En 1925, cuando se separó la iglesia del Estado, el arzobispo de Santiago afirmó que “el Estado abandonaba la iglesia, pero ésta jamás lo haría respecto al Estado”.
En 1925, cuando se separó la iglesia del Estado, el arzobispo de Santiago afirmó que “el Estado abandonaba la iglesia, pero ésta jamás lo haría respecto al Estado”. Esta idea de la autoridad eclesiástica se ha cumplido a cabalidad: la iglesia católica ha intervenido en todos los asuntos políticos, presionando a los parlamentarios y al gobierno para lograr el voto a favor de sus postulados religiosos.
Durante decenios fue imposible aprobar el divorcio con disolución de vínculo – algo similar ocurría con los métodos anticonceptivos, sin embargo, fue un presidente católico, Eduardo Frei Montalva, quien los aplicó- y, en la actualidad es casi imposible aprobar la eutanasia, el aborto terapéutico, el matrimonio igualitarios e, incluso, son bastante intransigentes frente a las uniones de hecho, tanto homosexuales, como heterosexuales.
Durante siglos la iglesia católica negó la validez del matrimonio civil – se daba el caso, en muchas provincias, una especie de bigamia “por la gracia de Dios”; un hombre podía casarse con una mujer por la iglesia y, con otra por el civil -.
La oposición de los conservadores – los hay tanto en la UDI, como en la DC – al acuerdo sobre “Vida en Común”, propuesta por un senador conservador RN, se fundamenta en el supuesto peligro de que al aceptarse ante el registro Civil este tipo de uniones lleve, rápidamente a la aprobación del matrimonio igualitario.
Estos católicos siguen al pie de la letra el Antiguo testamento y están convencidos de que los homosexuales son habitantes de Sodoma y Gomorra; como han tenido que aceptar que han pasado siglos de este relato mítico, hoy permiten el debate acerca de que las uniones de hecho puedan ser registradas por un notario, ni siquiera por un funcionario de Registro Civil.
Los más sinceros de entre ellos sostienen que la homosexualidad es una enfermedad y, en el mejor de los casos, tolerada, pero jamás podrán acceder al matrimonio, una institución cuyo fin es la procreación y, además, un vínculo sagrado y para toda la vida, entre un hombre y una mujer.
Personalmente, basándome en la igualdad ante la ley, soy partidario de que el matrimonio sea una institución a la cual puedan acceder todos los seres humanos, sin consideración a su opción sexual; debiera borrarse del Código Civil la frase de “unión entre un hombre y una mujer”, dejándola entre dos personas naturales, bajo el consentimiento mutuo.
El concepto conservador que se aplica a la vida cotidiana tiene profundas implicancias políticas: el Estado chileno, además de ser una monarquía casi absoluta, se le agrega su carácter teologal, es decir, las concepciones y dogmas de la iglesia católica influyen decisivamente en las políticas fiscales – en el fondo, el Estado chileno no es laico, sino religioso.
En este contexto, las declaraciones del Presidente de la República, que transmite “para la ciudad y el mundo que el matrimonio es entre un hombre y una mujer” – equivale al descubrimiento del huevo de Colón – expresan muy bien esta monarquía teológica de derecho divino, que aún subsiste en Chile, para la satisfacción de los viejos conservadores.
Es cierto que los parlamentarios no juran hoy hincados ante la Biblia, sin embargo, el Presiente, en cada una de sus sagas de sentido común invoca a la divinidad.
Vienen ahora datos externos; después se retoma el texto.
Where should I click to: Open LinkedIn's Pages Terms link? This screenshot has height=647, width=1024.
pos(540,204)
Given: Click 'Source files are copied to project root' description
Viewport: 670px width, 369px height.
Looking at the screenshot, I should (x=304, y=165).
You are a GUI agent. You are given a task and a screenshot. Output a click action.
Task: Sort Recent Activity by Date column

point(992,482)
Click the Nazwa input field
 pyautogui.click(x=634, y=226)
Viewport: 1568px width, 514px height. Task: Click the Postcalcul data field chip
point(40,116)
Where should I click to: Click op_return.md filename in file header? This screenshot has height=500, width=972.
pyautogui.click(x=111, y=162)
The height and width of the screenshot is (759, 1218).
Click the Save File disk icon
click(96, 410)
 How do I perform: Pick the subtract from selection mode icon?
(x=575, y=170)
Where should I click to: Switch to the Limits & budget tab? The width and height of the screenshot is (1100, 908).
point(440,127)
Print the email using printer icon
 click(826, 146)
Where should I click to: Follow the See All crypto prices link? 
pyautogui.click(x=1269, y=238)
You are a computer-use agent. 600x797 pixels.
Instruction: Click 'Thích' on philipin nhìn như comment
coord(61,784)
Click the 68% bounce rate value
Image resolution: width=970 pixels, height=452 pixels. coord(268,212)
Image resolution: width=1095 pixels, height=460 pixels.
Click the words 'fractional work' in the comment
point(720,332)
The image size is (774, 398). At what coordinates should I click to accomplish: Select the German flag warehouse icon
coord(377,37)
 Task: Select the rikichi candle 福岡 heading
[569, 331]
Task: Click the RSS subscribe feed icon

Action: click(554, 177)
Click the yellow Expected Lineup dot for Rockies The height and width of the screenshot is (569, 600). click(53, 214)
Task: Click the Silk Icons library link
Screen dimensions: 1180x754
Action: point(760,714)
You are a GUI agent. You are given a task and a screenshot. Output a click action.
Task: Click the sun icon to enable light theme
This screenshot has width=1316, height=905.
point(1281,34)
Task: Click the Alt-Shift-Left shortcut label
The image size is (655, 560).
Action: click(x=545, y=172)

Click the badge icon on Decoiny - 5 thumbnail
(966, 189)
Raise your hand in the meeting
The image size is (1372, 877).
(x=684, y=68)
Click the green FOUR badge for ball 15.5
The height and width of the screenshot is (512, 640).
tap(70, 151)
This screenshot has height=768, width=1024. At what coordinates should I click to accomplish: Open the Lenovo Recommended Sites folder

Afortunadamente no nos ocurre – como en Colombia – consagrar el país al Sagrado Corazón, que sería muy del gusto de algunos conservadores a ultranza.
Un sector reaccionario de la iglesia católica está impedido de dar lecciones de moral: baste sólo recordar al Padre Marcial Maciel, de los Legionarios de Cristo, y de Fernando Karadima, el párroco de El Bosque,para exigir un poco más de humildad y que abandonen su rol de gran inquisidor de las costumbres de los laicos.